A major green energy project in Teesside may no longer be going ahead, as BP shifts strategic focus away from investment in renewable projects.
Since its announcement to shareholders last week that it would be “lowering capex into transition businesses”, BP has told Energy Voice its focus on Teesside no longer includes the HyGreen project.
HyGreen was to be the company’s first green hydrogen project in the UK. The planned large-scale green hydrogen production facility at the Teesworks site aimed to generate 500 megawatt electrical input (MWe) of hydrogen production when fully operational.
A spokesperson for BP told Energy Voice: “We’ve been clear in our recent strategy reset announcement that we’re focused on high-graded projects in hydrogen and carbon capture, prioritizing 5-7 projects for this decade.
“In the UK, our focus is on the significant projects in Teesside – NZT Power, NEP and H2Teesside.”

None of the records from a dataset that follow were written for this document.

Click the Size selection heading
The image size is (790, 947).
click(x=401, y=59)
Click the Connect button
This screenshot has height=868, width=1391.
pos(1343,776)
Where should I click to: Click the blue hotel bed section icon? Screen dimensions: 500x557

NZT Power is a gas-fired power station on the former site of the Redcar steelworks, while the Northern Endurance Partnership (NEP) is the joint venture between BP, Equinor and Total to build carbon capture and storage infrastructure to reduce emissions from NZT, before rolling the scheme out in phases for other projects in the region to connect to it.

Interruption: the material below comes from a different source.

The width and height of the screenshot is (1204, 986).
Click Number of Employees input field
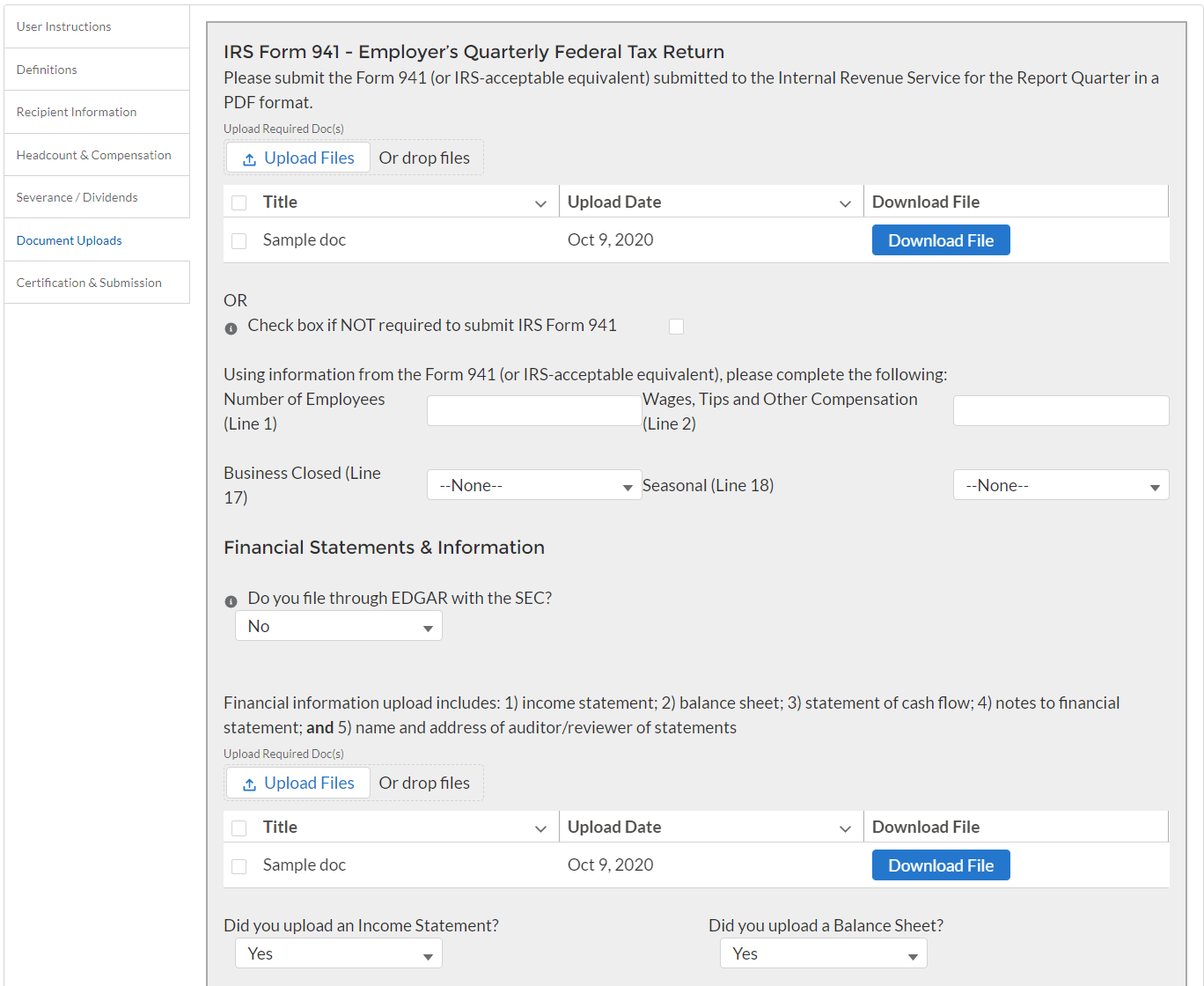pyautogui.click(x=534, y=411)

Contracts were signed in December 2024 with the UK government providing billions of pounds of investment to help development of the schemes. It is thought that construction of NZT could support up to 2,000 jobs.
H2Teesside is BP’s planned blue hydrogen project, which aims to produce 1.2 GW of hydrogen production a year.
Planning application expired
BP had submitted its planning application for HyGreen to Redcar and Cleveland Borough Council in April last year, explaining that the plant would “use electrolysis to split water molecules into hydrogen gas and water using electricity produced primarily from renewable sources.”
The plan also included building pipelines to export hydrogen to industrial offtakers around Teesside.
However, with BP shifting focus from transitionary energy projects, the planning application expired last week – just days after it announced cuts in renewable energy investments and an increase in oil and gas production.
HyGreen was announced in November 2021, with BP hoping to create 600 construction jobs, and a further 100 jobs once operational.
It said at the time that HyGreen Teesside would be “vital for supporting low-carbon industry and power projects across the region”.
The UK government’s Department for Energy Security & Net Zero declined to comment on BP’s abandonment of its first green hydrogen scheme in the UK.
The Tees Valley Combined Authority, whose Conservative mayor Ben Houchen described the project as “yet another coup for the region as we lead the UK in creating the cleaner, safer and healthier jobs and communities of the future,” also declined to comment.
Since coming to power, Labour has doubled its low-carbon hydrogen production target to 10 GW by 2030. But low-carbon (AKA green) hydrogen is very expensive to produce and there is no ready market for this quantity of hydrogen, even if the capacity target were reached.